Tissue Eng Part A 2021 Aug 16. Epub 2021 Aug 16.

Department of Orthopedic Surgery, Mayo Clinic, Rochester, Minnesota, USA.

Metal orthopedic implants are largely biocompatible and generally achieve long-term structural fixation. However, some orthopedic implants may loosen over time even in the absence of infection. fixation failure is multifactorial, but the fundamental biological defect is cellular dysfunction at the host-implant interface. Strategies to reduce the risk of short- and long-term loosening include surface modifications, implant metal alloy type, and adjuvant substances such as polymethylmethacrylate cement.

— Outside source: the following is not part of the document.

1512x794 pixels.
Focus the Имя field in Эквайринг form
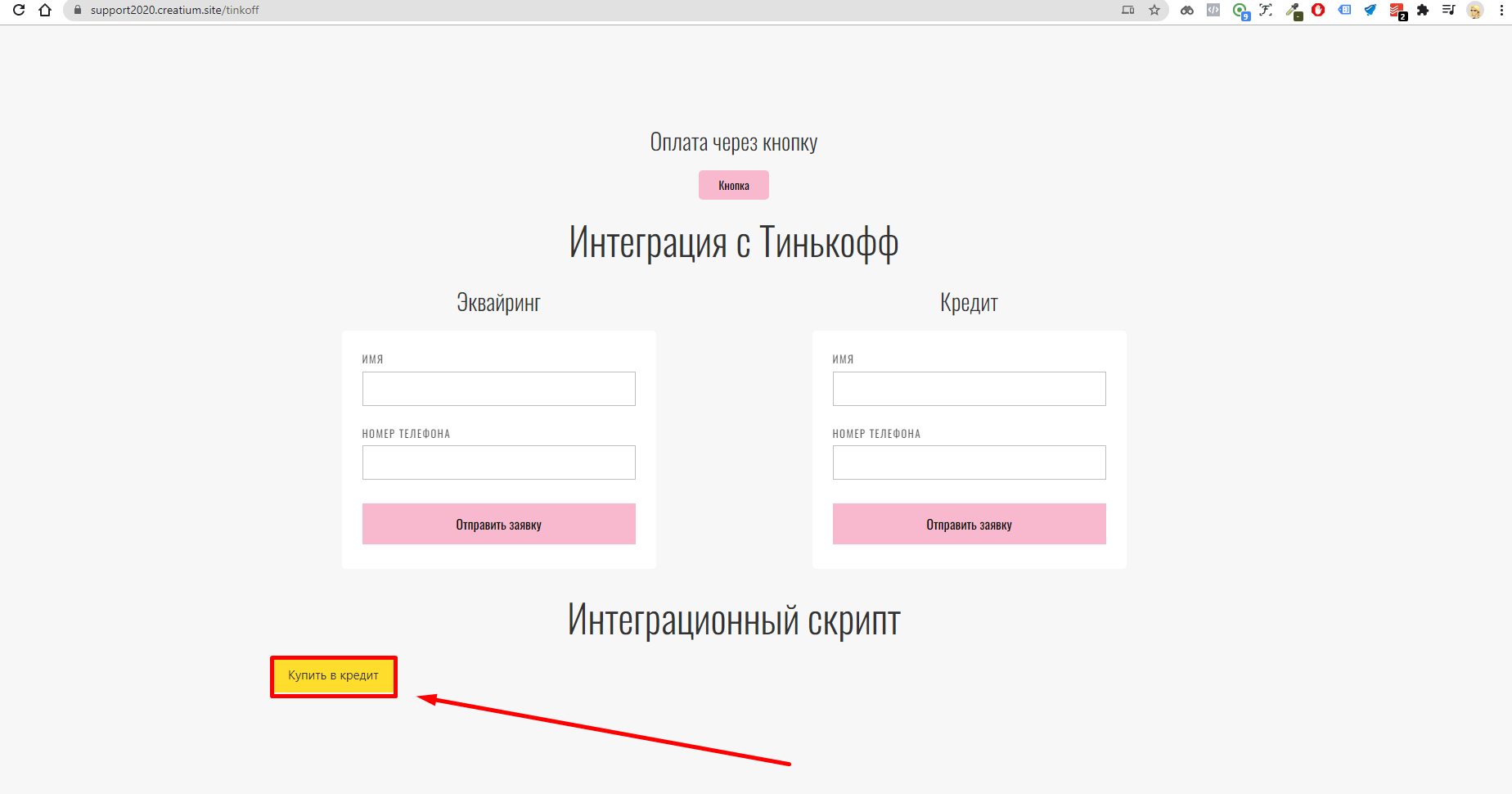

Surface modifications (e.g., increased surface rugosity) can increase osseointegration and biological ingrowth of orthopedic implants. However, the localized responses of cells to implant surface modifications need to be better characterized. As an model for investigating cellular responses to metallic orthopedic implants, we cultured mesenchymal stromal/stem cells on clinical-grade titanium disks (Ti6Al4V) that differed in surface roughness as high (porous structured), medium (grit blasted), and low (bead blasted). Topological characterization of clinically relevant titanium (Ti) materials combined with differential mRNA expression analyses (RNA-seq and real-time quantitative polymerase chain reaction) revealed alterations to the biological phenotype of cells cultured on titanium structures that favor early extracellular matrix production and observable responses to oxidative stress and heavy metal stress. These results provide a descriptive model for the interpretation of cellular responses at the interface between native host tissues and three-dimensionally printed modular orthopedic implants, and will guide future studies aimed at increasing the long-term retention of such materials after total joint arthroplasty.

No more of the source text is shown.